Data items
■ ■ ■
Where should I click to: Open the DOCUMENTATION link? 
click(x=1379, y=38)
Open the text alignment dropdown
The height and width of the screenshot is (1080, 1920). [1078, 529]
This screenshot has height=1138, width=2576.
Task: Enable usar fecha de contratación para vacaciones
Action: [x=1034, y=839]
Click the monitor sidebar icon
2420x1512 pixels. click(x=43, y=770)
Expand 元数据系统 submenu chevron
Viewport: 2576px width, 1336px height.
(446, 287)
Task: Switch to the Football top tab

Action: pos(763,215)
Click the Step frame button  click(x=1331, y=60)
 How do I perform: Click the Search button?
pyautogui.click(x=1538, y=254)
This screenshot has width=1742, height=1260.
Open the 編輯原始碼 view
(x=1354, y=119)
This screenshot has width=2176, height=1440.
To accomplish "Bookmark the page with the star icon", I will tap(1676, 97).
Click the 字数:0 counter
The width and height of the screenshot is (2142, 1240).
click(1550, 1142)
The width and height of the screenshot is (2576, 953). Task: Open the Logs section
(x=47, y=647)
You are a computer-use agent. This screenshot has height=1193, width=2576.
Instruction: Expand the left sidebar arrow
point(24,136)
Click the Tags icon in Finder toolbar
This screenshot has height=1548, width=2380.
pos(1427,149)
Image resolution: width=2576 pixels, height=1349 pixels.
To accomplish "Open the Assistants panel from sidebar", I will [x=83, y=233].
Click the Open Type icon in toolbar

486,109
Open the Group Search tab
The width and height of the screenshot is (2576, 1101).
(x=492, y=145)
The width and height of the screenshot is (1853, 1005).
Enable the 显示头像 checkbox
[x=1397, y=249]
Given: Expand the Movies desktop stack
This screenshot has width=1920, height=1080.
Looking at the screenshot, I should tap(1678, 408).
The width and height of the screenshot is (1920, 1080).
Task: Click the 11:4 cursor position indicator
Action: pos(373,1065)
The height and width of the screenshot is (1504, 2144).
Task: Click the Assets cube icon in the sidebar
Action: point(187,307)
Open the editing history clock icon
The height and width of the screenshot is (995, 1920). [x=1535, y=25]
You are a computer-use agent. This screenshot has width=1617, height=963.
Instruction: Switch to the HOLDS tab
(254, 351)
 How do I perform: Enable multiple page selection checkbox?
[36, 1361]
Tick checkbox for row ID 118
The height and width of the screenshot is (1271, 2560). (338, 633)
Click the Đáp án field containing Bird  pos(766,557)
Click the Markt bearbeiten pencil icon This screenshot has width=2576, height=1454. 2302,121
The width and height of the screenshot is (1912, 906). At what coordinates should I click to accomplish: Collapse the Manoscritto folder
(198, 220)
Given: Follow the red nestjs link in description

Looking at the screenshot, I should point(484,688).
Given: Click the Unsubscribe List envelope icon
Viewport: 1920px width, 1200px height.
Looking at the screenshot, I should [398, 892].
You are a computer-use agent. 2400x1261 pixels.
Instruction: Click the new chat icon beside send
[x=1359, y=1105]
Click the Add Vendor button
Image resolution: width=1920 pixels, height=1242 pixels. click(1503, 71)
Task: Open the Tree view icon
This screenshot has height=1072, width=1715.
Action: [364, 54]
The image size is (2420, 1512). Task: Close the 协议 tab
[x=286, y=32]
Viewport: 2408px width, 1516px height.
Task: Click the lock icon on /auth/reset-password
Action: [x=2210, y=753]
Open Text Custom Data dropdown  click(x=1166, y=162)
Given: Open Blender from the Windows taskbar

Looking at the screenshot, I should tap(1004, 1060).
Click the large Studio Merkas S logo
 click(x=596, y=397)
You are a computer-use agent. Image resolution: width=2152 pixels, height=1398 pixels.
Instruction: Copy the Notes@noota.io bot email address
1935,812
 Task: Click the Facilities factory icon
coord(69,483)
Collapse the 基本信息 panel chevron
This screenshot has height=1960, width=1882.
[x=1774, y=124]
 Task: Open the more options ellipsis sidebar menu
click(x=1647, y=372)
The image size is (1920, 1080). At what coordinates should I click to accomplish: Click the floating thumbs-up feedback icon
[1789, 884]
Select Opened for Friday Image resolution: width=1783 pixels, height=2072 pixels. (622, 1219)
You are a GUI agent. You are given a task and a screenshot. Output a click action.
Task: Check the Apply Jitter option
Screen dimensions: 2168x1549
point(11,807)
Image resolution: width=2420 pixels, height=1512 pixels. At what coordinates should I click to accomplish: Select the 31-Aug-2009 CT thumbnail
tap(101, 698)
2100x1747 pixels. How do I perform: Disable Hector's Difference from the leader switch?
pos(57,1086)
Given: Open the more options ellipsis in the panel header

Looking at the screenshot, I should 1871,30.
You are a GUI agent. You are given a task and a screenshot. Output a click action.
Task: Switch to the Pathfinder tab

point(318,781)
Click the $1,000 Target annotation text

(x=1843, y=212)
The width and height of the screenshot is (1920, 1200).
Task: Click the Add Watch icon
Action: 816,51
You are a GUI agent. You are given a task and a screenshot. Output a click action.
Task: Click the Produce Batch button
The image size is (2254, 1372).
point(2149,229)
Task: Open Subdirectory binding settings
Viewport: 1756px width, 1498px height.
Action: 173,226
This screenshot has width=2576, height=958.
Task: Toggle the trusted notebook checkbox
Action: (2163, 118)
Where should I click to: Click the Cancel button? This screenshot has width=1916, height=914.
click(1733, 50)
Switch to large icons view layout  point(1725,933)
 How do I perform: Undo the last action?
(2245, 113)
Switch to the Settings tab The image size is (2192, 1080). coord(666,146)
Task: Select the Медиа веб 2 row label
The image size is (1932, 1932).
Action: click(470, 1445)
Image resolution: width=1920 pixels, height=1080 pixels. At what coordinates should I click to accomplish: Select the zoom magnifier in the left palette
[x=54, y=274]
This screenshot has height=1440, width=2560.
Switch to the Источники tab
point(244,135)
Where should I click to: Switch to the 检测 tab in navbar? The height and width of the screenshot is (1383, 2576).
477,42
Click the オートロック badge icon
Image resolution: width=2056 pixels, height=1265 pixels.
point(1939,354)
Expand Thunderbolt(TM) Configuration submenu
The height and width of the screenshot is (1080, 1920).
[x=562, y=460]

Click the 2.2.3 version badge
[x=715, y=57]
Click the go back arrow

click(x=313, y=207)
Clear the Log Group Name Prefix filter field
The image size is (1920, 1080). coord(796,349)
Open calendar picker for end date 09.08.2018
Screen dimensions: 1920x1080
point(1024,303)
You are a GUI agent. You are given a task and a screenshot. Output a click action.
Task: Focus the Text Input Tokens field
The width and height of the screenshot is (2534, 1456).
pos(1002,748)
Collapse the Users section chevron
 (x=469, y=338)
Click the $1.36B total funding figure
■ ■ ■
Your objective
Set down the entries verbatim, leaving none out.

Finished task
Where should I click to: Open the DOCUMENTATION link? 
click(x=1379, y=38)
Open the text alignment dropdown
The height and width of the screenshot is (1080, 1920). [1078, 529]
This screenshot has height=1138, width=2576.
Task: Enable usar fecha de contratación para vacaciones
Action: [x=1034, y=839]
Click the monitor sidebar icon
2420x1512 pixels. click(x=43, y=770)
Expand 元数据系统 submenu chevron
Viewport: 2576px width, 1336px height.
(446, 287)
Task: Switch to the Football top tab

Action: pos(763,215)
Click the Step frame button  click(x=1331, y=60)
 How do I perform: Click the Search button?
pyautogui.click(x=1538, y=254)
This screenshot has width=1742, height=1260.
Open the 編輯原始碼 view
(x=1354, y=119)
This screenshot has width=2176, height=1440.
To accomplish "Bookmark the page with the star icon", I will tap(1676, 97).
Click the 字数:0 counter
The width and height of the screenshot is (2142, 1240).
click(1550, 1142)
The width and height of the screenshot is (2576, 953). Task: Open the Logs section
(x=47, y=647)
You are a computer-use agent. This screenshot has height=1193, width=2576.
Instruction: Expand the left sidebar arrow
point(24,136)
Click the Tags icon in Finder toolbar
This screenshot has height=1548, width=2380.
pos(1427,149)
Image resolution: width=2576 pixels, height=1349 pixels.
To accomplish "Open the Assistants panel from sidebar", I will [x=83, y=233].
Click the Open Type icon in toolbar

486,109
Open the Group Search tab
The width and height of the screenshot is (2576, 1101).
(x=492, y=145)
The width and height of the screenshot is (1853, 1005).
Enable the 显示头像 checkbox
[x=1397, y=249]
Given: Expand the Movies desktop stack
This screenshot has width=1920, height=1080.
Looking at the screenshot, I should tap(1678, 408).
The width and height of the screenshot is (1920, 1080).
Task: Click the 11:4 cursor position indicator
Action: pos(373,1065)
The height and width of the screenshot is (1504, 2144).
Task: Click the Assets cube icon in the sidebar
Action: point(187,307)
Open the editing history clock icon
The height and width of the screenshot is (995, 1920). [x=1535, y=25]
You are a computer-use agent. This screenshot has width=1617, height=963.
Instruction: Switch to the HOLDS tab
(254, 351)
 How do I perform: Enable multiple page selection checkbox?
[36, 1361]
Tick checkbox for row ID 118
The height and width of the screenshot is (1271, 2560). (338, 633)
Click the Đáp án field containing Bird  pos(766,557)
Click the Markt bearbeiten pencil icon This screenshot has width=2576, height=1454. 2302,121
The width and height of the screenshot is (1912, 906). At what coordinates should I click to accomplish: Collapse the Manoscritto folder
(198, 220)
Given: Follow the red nestjs link in description

Looking at the screenshot, I should point(484,688).
Given: Click the Unsubscribe List envelope icon
Viewport: 1920px width, 1200px height.
Looking at the screenshot, I should [398, 892].
You are a computer-use agent. 2400x1261 pixels.
Instruction: Click the new chat icon beside send
[x=1359, y=1105]
Click the Add Vendor button
Image resolution: width=1920 pixels, height=1242 pixels. click(1503, 71)
Task: Open the Tree view icon
This screenshot has height=1072, width=1715.
Action: [364, 54]
The image size is (2420, 1512). Task: Close the 协议 tab
[x=286, y=32]
Viewport: 2408px width, 1516px height.
Task: Click the lock icon on /auth/reset-password
Action: [x=2210, y=753]
Open Text Custom Data dropdown  click(x=1166, y=162)
Given: Open Blender from the Windows taskbar

Looking at the screenshot, I should tap(1004, 1060).
Click the large Studio Merkas S logo
 click(x=596, y=397)
You are a computer-use agent. Image resolution: width=2152 pixels, height=1398 pixels.
Instruction: Copy the Notes@noota.io bot email address
1935,812
 Task: Click the Facilities factory icon
coord(69,483)
Collapse the 基本信息 panel chevron
This screenshot has height=1960, width=1882.
[x=1774, y=124]
 Task: Open the more options ellipsis sidebar menu
click(x=1647, y=372)
The image size is (1920, 1080). At what coordinates should I click to accomplish: Click the floating thumbs-up feedback icon
[1789, 884]
Select Opened for Friday Image resolution: width=1783 pixels, height=2072 pixels. (622, 1219)
You are a GUI agent. You are given a task and a screenshot. Output a click action.
Task: Check the Apply Jitter option
Screen dimensions: 2168x1549
point(11,807)
Image resolution: width=2420 pixels, height=1512 pixels. At what coordinates should I click to accomplish: Select the 31-Aug-2009 CT thumbnail
tap(101, 698)
2100x1747 pixels. How do I perform: Disable Hector's Difference from the leader switch?
pos(57,1086)
Given: Open the more options ellipsis in the panel header

Looking at the screenshot, I should 1871,30.
You are a GUI agent. You are given a task and a screenshot. Output a click action.
Task: Switch to the Pathfinder tab

point(318,781)
Click the $1,000 Target annotation text

(x=1843, y=212)
The width and height of the screenshot is (1920, 1200).
Task: Click the Add Watch icon
Action: 816,51
You are a GUI agent. You are given a task and a screenshot. Output a click action.
Task: Click the Produce Batch button
The image size is (2254, 1372).
point(2149,229)
Task: Open Subdirectory binding settings
Viewport: 1756px width, 1498px height.
Action: 173,226
This screenshot has width=2576, height=958.
Task: Toggle the trusted notebook checkbox
Action: (2163, 118)
Where should I click to: Click the Cancel button? This screenshot has width=1916, height=914.
click(1733, 50)
Switch to large icons view layout  point(1725,933)
 How do I perform: Undo the last action?
(2245, 113)
Switch to the Settings tab The image size is (2192, 1080). coord(666,146)
Task: Select the Медиа веб 2 row label
The image size is (1932, 1932).
Action: click(470, 1445)
Image resolution: width=1920 pixels, height=1080 pixels. At what coordinates should I click to accomplish: Select the zoom magnifier in the left palette
[x=54, y=274]
This screenshot has height=1440, width=2560.
Switch to the Источники tab
point(244,135)
Where should I click to: Switch to the 检测 tab in navbar? The height and width of the screenshot is (1383, 2576).
477,42
Click the オートロック badge icon
Image resolution: width=2056 pixels, height=1265 pixels.
point(1939,354)
Expand Thunderbolt(TM) Configuration submenu
The height and width of the screenshot is (1080, 1920).
[x=562, y=460]

Click the 2.2.3 version badge
[x=715, y=57]
Click the go back arrow

click(x=313, y=207)
Clear the Log Group Name Prefix filter field
The image size is (1920, 1080). coord(796,349)
Open calendar picker for end date 09.08.2018
Screen dimensions: 1920x1080
point(1024,303)
You are a GUI agent. You are given a task and a screenshot. Output a click action.
Task: Focus the Text Input Tokens field
The width and height of the screenshot is (2534, 1456).
pos(1002,748)
Collapse the Users section chevron
 (x=469, y=338)
Click the $1.36B total funding figure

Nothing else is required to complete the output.